# Cormoran Sportline 4PiF 3000 4000



## Karlosso (28. August 2017)

Hallo,
kennt jemand von euch diese Rolle und kann mir sagen ob sie für Norwegen geeignet ist. Habe alle möglichen Quellen durchsucht, aber nur leider sehr wenig gefunden.
Wenn jemand diese Rolle hat oder einen kennt der sie nutzt, bitte mal ein Feedback schreiben.
Danke für eure Mühe.

Einsatz Spinnangeln und leichtes Naturköderfischen.
Cormoran Sportline 4PiF 3000 4000


----------



## vermesser (28. August 2017)

*AW: Cormoran Sportline 4PiF 3000 4000*

Ich kenne *diese* Rolle ja nicht direkt, aber ich halte keine Rolle für ca. 30 Euro fürs dauerhafte Spinnfischen im Salzwasser (oder auch im Süßwasser) für geeignet. 

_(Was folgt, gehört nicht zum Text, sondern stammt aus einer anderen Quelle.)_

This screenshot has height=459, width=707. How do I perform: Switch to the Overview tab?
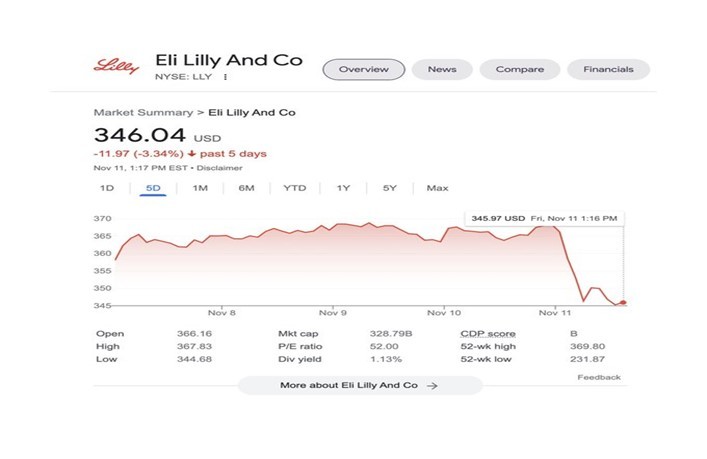(363, 69)
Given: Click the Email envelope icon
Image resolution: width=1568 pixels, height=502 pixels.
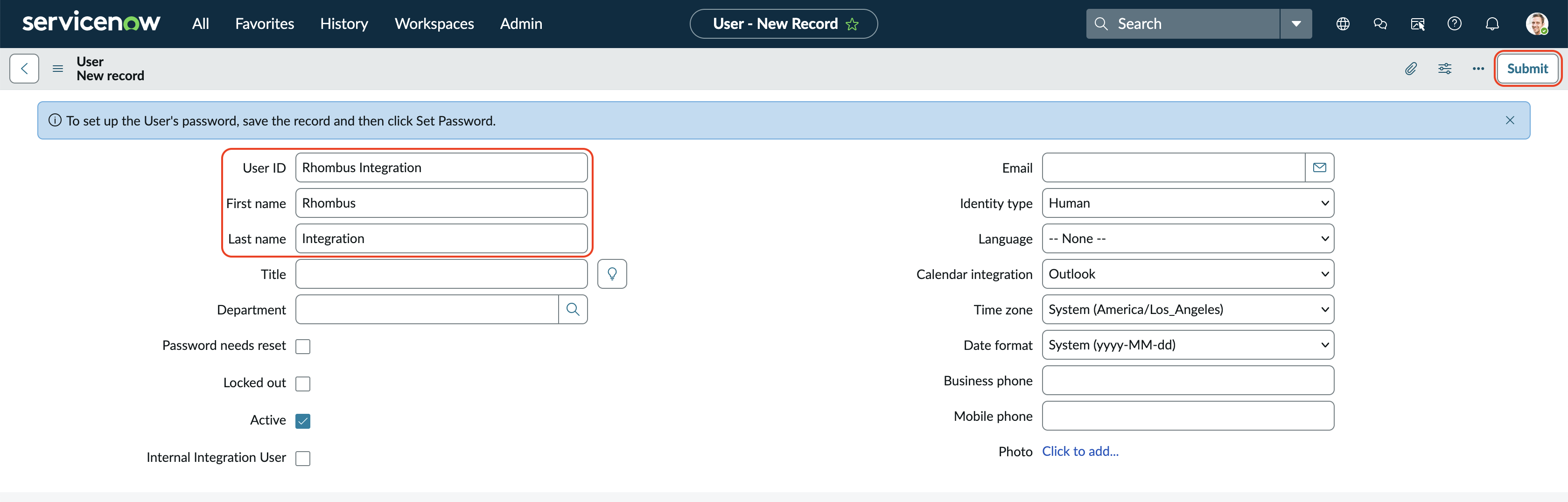Looking at the screenshot, I should coord(1319,167).
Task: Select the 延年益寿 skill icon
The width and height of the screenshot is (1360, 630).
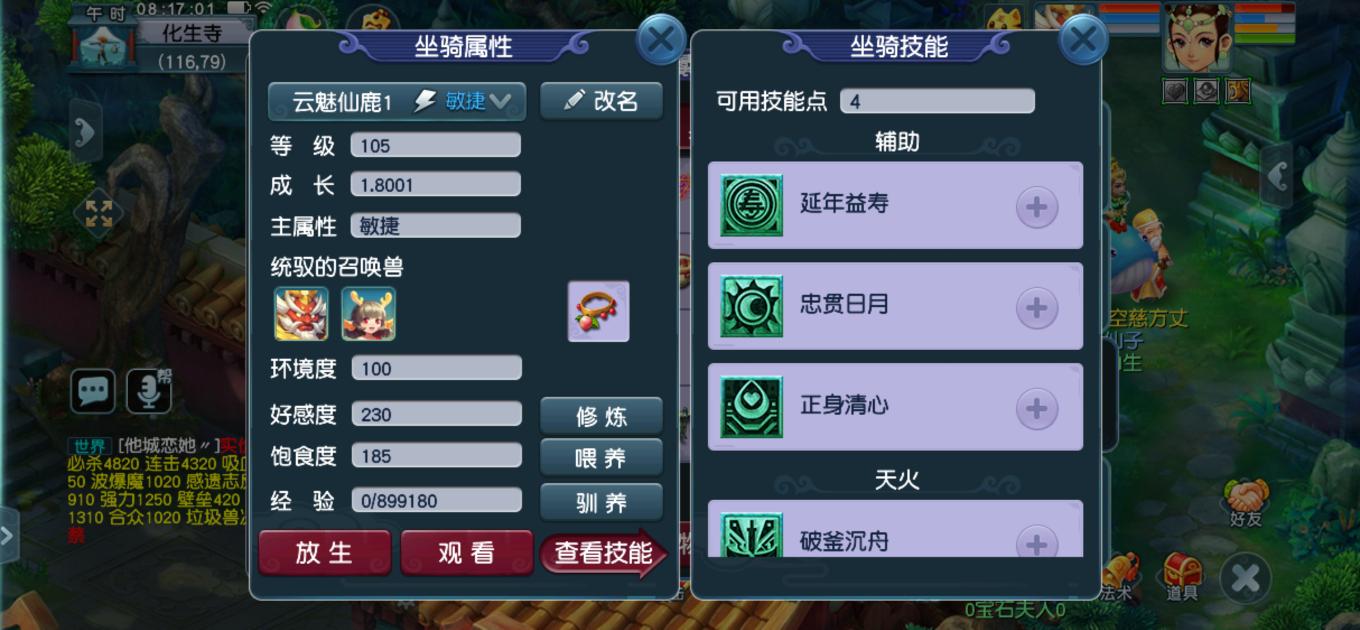Action: point(752,205)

Und schon gar keine billige Cormoran...


----------



## Michael_05er (28. August 2017)

*AW: Cormoran Sportline 4PiF 3000 4000*

Das sehe ich ähnlich. Verhältnismäßig günstig und erprobt ist die gute alte Penn slammer. Da bist Du bei etwa 60 Euro dabei.
Grüße,
Michael


----------



## Taxidermist (28. August 2017)

*AW: Cormoran Sportline 4PiF 3000 4000*

Mir wäre es auch zu teuer, nach Norwegen zu reisen, um dann dort mit einer kaputten Rolle zu stehen!
Da wird sicher an der falschen Stelle gespart?
Ich würde definitiv keine Cormoran Rolle kaufen, auch nicht fürs Süßwasser!
Das günstigste und auch haltbarste, was du für Norwegenangelei erwerben kannst, sind die diversen Penn Slammer Modelle und wenn du es etwas moderner magst, die Spinfisher V ebenfalls von Penn.

Jürgen


----------



## Wollebre (28. August 2017)

*AW: Cormoran Sportline 4PiF 3000 4000*

Kaufe dir die Rolle von Askari. Gibt sogar 5 Jahre Garantie.
Bei dem Preis nehme gleich zwei Stück. Eine in Reserve oder als Ersatzteillager falls mal was im Urlaub kaputt gehen sollte.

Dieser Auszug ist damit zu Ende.